Exercise materials Start Marker
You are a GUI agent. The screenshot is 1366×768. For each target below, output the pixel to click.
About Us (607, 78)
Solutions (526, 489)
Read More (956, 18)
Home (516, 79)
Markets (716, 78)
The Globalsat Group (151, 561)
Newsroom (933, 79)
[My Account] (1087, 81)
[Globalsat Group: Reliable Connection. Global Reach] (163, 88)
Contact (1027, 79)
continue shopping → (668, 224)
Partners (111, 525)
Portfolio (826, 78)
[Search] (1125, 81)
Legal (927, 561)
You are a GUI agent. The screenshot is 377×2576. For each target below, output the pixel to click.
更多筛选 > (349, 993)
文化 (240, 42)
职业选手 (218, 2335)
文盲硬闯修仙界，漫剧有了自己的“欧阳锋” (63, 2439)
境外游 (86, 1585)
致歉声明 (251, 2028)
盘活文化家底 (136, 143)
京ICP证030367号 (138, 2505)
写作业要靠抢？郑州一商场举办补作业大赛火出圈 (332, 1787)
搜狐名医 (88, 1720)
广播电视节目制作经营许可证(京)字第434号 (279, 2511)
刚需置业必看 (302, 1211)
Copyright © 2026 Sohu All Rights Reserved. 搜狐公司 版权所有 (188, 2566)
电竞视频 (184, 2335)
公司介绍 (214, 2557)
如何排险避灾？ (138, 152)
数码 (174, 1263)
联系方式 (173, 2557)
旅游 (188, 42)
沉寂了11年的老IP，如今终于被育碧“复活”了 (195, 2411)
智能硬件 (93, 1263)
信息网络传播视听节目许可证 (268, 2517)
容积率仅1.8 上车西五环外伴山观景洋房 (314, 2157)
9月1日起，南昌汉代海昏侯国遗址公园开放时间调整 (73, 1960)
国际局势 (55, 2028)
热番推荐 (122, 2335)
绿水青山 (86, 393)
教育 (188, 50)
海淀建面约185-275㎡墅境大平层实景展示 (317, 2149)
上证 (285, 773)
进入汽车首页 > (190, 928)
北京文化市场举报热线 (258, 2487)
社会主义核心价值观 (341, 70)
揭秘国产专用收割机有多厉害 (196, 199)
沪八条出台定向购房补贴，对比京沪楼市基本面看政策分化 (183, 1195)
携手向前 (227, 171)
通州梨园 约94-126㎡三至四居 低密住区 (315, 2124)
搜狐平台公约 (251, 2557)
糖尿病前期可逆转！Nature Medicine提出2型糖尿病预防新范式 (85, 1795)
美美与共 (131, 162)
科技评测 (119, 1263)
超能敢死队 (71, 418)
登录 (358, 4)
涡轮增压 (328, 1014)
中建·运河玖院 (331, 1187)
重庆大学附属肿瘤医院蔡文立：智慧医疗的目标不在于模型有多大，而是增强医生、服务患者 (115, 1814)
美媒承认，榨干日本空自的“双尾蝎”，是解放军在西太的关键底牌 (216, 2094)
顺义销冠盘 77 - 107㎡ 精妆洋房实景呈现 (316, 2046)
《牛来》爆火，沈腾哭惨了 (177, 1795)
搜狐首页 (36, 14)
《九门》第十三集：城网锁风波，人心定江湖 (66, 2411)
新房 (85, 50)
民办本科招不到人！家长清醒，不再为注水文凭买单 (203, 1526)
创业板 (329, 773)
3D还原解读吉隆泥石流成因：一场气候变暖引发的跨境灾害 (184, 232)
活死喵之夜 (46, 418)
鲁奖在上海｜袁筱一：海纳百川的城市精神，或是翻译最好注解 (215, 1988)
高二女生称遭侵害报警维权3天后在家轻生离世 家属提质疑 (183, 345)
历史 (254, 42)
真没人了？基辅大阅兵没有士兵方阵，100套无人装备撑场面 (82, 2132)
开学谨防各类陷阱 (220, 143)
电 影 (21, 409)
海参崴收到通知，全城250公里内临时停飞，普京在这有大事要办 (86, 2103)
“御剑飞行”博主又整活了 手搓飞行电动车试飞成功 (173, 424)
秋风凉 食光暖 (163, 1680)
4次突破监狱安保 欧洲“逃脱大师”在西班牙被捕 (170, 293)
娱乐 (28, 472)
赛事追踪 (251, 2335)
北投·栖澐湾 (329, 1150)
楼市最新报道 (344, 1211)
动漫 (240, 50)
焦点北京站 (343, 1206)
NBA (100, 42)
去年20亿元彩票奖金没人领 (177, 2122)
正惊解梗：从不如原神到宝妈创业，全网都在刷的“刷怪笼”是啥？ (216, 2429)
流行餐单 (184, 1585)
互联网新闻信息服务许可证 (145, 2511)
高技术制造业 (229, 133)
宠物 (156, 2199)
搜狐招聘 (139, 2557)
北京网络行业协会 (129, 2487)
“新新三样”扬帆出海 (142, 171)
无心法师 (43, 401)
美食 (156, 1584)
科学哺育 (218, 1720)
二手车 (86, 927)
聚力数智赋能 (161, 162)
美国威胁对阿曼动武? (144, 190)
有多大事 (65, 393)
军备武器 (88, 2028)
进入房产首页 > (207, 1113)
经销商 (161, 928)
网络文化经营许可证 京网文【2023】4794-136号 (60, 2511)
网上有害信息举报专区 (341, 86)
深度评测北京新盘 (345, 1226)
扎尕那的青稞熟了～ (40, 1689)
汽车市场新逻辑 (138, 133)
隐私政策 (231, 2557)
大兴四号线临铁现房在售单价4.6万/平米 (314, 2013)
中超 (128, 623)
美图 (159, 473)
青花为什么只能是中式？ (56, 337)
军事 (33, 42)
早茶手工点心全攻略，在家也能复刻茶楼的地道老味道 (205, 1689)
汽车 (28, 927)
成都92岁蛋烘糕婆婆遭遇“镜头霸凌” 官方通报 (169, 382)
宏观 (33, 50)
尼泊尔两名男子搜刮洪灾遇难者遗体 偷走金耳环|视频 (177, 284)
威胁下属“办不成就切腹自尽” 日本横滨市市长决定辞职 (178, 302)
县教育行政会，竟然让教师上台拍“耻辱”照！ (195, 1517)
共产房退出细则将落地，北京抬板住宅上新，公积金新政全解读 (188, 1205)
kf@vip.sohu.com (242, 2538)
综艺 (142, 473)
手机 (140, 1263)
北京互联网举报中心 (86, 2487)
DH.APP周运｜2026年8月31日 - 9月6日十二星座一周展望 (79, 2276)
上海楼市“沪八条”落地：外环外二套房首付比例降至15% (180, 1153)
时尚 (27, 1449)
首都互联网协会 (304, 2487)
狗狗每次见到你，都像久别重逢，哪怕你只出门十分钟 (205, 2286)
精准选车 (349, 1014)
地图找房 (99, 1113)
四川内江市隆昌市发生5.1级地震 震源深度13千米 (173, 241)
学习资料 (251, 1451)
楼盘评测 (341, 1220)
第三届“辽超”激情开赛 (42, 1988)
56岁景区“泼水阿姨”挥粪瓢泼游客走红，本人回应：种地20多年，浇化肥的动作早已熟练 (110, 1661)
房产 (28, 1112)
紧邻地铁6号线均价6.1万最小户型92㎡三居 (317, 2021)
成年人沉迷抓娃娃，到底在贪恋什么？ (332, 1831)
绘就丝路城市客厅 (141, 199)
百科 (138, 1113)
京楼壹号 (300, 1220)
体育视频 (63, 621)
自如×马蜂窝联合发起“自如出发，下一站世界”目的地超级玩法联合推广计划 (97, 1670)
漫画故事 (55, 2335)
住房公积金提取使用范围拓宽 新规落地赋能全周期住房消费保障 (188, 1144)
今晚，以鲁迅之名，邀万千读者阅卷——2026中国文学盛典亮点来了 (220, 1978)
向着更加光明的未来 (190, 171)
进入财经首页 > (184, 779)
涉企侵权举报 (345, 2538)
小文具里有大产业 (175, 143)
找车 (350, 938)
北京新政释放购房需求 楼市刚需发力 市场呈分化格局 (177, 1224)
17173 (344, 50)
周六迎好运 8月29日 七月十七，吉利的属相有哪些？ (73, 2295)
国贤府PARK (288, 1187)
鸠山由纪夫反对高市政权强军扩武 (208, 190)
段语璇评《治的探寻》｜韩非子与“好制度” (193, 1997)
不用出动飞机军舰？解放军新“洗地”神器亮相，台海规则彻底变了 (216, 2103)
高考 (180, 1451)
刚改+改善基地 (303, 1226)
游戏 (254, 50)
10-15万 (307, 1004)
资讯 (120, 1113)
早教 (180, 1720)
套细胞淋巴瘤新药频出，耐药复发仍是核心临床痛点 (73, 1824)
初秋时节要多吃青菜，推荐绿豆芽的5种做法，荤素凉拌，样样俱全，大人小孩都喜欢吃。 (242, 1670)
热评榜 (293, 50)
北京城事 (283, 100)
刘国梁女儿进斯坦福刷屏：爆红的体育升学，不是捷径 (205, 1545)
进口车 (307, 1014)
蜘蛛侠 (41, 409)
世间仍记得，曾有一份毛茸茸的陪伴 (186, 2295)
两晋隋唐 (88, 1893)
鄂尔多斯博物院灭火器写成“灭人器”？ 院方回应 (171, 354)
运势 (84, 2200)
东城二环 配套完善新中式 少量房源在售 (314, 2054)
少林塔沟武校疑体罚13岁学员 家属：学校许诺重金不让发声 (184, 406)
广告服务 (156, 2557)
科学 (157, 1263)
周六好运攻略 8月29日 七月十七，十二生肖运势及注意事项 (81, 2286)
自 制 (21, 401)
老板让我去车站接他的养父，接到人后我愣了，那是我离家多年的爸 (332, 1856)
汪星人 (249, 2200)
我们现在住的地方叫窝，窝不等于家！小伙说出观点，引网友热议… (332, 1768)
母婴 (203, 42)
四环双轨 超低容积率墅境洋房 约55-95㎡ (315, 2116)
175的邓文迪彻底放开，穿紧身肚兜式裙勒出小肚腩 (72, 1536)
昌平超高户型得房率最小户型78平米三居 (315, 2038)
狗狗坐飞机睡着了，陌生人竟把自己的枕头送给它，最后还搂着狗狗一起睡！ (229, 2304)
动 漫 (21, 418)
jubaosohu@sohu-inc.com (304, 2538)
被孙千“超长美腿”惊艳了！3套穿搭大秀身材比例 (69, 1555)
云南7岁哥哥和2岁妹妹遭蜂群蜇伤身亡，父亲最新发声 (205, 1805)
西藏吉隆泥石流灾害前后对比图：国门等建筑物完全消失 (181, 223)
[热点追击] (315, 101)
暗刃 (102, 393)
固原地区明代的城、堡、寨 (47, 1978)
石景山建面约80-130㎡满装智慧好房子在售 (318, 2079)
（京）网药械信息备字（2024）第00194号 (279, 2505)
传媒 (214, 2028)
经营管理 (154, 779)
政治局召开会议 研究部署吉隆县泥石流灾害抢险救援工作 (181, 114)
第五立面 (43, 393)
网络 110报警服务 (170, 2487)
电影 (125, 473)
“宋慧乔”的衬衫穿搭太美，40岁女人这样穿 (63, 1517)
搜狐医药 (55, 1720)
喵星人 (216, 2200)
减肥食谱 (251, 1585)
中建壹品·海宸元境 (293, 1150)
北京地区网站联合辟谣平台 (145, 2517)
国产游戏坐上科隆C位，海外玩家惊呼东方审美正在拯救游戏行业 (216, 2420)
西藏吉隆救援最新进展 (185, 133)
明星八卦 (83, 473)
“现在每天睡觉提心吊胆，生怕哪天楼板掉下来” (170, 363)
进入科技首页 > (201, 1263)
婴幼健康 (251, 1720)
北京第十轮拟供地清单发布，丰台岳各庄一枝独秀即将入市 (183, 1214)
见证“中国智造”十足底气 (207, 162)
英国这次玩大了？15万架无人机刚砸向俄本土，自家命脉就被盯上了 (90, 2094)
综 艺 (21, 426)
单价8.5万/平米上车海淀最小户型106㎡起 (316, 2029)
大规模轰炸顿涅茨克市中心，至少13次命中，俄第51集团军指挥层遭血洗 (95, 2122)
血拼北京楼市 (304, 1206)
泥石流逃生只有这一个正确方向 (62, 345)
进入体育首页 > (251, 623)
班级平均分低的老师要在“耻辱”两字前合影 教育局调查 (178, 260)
Exercise materials End Marker
Your task is to copy each line of the entries that includes the word "click".

▶ _Solution to the problem_
You are a GUI agent. The screenshot is 1366×768. For each target below, output the pixel to click.
You are a GUI agent. The screenshot is 377×2576. For each target below, output the pixel to click.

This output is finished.